Dave Grohl Is Making a Whole Death-Thrash Album

Influenced by Trouble, Corrosion of Conformity and Kyuss
Dave Grohl Studio 666 Screen Brighter

Earlier this week, the Foo Fighters deviated from their arena-filling alt-rock sound and released a fucking ripping death-thrash song called "March of the Insane." Technically, Dave Grohl and Co. were performing a track that was "written" by a fictional metal band called Dream Widow who haunt the recording studio the Foos are occupying in their upcoming horror-comedy flick, Studio 666. We assumed that the track was just a badass one-off for the film's soundtrack, but it turns out that Grohl has an entire metal record on the way — and it'll be out next week. 
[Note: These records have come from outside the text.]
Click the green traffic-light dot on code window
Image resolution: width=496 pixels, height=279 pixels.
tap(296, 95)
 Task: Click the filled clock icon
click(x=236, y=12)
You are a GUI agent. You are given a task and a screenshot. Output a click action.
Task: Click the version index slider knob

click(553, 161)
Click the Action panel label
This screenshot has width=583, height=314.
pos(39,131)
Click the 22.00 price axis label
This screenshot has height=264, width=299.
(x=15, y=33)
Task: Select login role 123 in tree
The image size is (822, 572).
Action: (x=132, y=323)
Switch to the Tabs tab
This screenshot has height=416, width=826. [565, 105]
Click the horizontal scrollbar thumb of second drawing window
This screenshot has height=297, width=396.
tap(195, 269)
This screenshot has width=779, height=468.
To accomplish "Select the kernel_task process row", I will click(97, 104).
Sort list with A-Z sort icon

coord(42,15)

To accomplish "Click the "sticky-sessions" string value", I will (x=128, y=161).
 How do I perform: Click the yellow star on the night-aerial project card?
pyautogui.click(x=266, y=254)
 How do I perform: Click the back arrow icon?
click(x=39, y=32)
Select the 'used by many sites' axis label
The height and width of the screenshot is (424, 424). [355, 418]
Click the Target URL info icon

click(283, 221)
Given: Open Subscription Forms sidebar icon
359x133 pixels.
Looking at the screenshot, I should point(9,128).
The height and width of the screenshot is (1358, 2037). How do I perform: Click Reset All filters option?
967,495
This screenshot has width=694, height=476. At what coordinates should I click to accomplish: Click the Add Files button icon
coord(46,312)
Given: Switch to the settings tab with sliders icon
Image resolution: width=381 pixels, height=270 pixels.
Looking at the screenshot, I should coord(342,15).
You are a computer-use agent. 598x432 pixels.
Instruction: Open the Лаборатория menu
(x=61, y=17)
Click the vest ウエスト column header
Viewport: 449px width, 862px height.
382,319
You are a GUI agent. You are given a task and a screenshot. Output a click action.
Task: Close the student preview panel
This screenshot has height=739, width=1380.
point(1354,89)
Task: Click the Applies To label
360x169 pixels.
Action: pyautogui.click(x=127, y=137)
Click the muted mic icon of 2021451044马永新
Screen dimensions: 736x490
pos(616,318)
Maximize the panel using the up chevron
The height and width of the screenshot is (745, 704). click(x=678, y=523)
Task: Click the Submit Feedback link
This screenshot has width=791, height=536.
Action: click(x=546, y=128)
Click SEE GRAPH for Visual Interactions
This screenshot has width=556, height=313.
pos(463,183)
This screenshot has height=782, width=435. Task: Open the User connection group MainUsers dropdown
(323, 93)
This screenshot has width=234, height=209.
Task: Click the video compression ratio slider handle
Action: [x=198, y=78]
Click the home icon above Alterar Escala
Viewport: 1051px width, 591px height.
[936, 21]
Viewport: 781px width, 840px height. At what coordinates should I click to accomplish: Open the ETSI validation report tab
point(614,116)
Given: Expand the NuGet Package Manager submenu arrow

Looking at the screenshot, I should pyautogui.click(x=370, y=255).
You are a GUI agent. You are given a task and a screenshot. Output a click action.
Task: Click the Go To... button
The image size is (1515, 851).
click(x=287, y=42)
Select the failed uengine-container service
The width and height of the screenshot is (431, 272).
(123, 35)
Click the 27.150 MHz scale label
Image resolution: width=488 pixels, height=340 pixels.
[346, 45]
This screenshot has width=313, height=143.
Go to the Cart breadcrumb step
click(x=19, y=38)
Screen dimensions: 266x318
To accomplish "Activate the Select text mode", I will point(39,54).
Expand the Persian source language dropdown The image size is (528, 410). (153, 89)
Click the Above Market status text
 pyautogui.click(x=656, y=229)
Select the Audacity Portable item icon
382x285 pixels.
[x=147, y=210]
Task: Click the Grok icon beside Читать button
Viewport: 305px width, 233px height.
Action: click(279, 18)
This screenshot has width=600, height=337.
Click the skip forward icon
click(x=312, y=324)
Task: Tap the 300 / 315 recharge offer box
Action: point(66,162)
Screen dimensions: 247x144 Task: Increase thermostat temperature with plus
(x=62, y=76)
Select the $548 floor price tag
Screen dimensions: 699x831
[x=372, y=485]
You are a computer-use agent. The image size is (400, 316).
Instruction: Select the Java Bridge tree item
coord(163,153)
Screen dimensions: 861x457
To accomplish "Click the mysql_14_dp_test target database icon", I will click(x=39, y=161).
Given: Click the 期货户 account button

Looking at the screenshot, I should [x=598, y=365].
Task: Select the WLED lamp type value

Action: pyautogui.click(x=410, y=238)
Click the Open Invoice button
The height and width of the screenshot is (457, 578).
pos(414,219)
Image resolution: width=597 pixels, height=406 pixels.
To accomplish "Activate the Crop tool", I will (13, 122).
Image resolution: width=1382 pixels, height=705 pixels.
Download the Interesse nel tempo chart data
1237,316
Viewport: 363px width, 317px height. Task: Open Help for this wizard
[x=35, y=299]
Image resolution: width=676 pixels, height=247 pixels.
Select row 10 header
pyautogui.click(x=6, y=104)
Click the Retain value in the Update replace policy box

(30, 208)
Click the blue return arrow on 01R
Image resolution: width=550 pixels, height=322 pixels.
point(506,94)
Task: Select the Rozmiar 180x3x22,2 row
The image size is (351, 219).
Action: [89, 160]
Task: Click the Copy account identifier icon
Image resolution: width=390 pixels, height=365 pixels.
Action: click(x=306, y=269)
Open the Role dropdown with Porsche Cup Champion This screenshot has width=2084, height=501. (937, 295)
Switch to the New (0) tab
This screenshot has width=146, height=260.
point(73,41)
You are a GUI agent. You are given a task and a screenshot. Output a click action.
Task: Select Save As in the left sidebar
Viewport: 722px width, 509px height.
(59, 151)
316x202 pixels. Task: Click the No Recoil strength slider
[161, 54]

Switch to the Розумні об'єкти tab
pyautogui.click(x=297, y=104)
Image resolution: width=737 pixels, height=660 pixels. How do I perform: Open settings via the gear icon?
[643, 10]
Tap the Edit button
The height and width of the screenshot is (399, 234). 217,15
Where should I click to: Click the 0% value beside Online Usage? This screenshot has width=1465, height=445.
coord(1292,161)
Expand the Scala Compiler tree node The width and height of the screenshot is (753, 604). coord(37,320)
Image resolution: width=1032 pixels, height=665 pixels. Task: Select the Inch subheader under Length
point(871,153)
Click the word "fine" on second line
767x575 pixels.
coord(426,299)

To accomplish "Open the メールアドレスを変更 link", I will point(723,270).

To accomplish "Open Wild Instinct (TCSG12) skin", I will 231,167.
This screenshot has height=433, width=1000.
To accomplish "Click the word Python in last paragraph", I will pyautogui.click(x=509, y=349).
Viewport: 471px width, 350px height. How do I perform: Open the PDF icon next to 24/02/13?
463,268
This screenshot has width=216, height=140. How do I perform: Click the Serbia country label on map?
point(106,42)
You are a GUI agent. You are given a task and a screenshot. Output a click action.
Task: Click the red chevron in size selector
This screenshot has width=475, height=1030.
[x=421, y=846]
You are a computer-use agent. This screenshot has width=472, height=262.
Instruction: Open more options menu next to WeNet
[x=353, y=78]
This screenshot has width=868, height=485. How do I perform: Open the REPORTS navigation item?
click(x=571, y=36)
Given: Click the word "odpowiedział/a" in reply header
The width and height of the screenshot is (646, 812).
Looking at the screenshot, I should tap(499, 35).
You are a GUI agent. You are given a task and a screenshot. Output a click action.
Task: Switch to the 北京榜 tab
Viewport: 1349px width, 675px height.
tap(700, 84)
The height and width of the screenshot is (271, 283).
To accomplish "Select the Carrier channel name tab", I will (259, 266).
In a recent interview with Howard Stern, Grohl explained that the mansion and he and his bandmates are staying in to record their new album is where Dream Widow set out to record a bangin' metal record 25 years earlier. Unfortunately, shit hit the fan and the Dream Widow singer ended up murdering his whole band and then killing himself. Grohl finds a dusty Dream Widow tape in the basement of the recording studio, plays it, and realizes that if the song is properly recorded, it unleashes a demon into the whole house. 

"March of the Insane" was just one of the songs that Dream Widow never finished, but Grohl told Rolling Stone that he's currently working on an entire Dream Widow album that's set to arrive by the time the movie hits theaters on February 25th. "It will be the lost album," Grohl explained. "It'll be the album they were making before he fucking killed the entire band."

From the way Grohl told it to Rolling Stone, it sounds like he's literally working on the album at this moment in order to make the fast-coming deadline. "I mean, I work fast, but fuck, this deadline is going to kill me," he said. "Yes, I'll get it out for the movie. By February 25th, there will be a Dream Widow record."

As for the sound, Grohl said that he grew up "a fucking Eighties thrash-metal kid" and those influences will bleed through, but there are also a multitude of other metal styles at play. 

"I have my favorites," he told Rolling Stone. "You'll hear a lot of those influences in 'Lacrimus dei Ebrius' [a 13-minute metal epic performed in the film] because for that song, I put maybe four or five of these sections together in this big, long thing. Some of it sounds like [doom-metal pioneers] Trouble; some of it sounds like Corrosion of Conformity; some of it has a Kyuss vibe."

If it's anything like the genuinely awesome "March of the Insane," then we can't wait to hear this bad boy.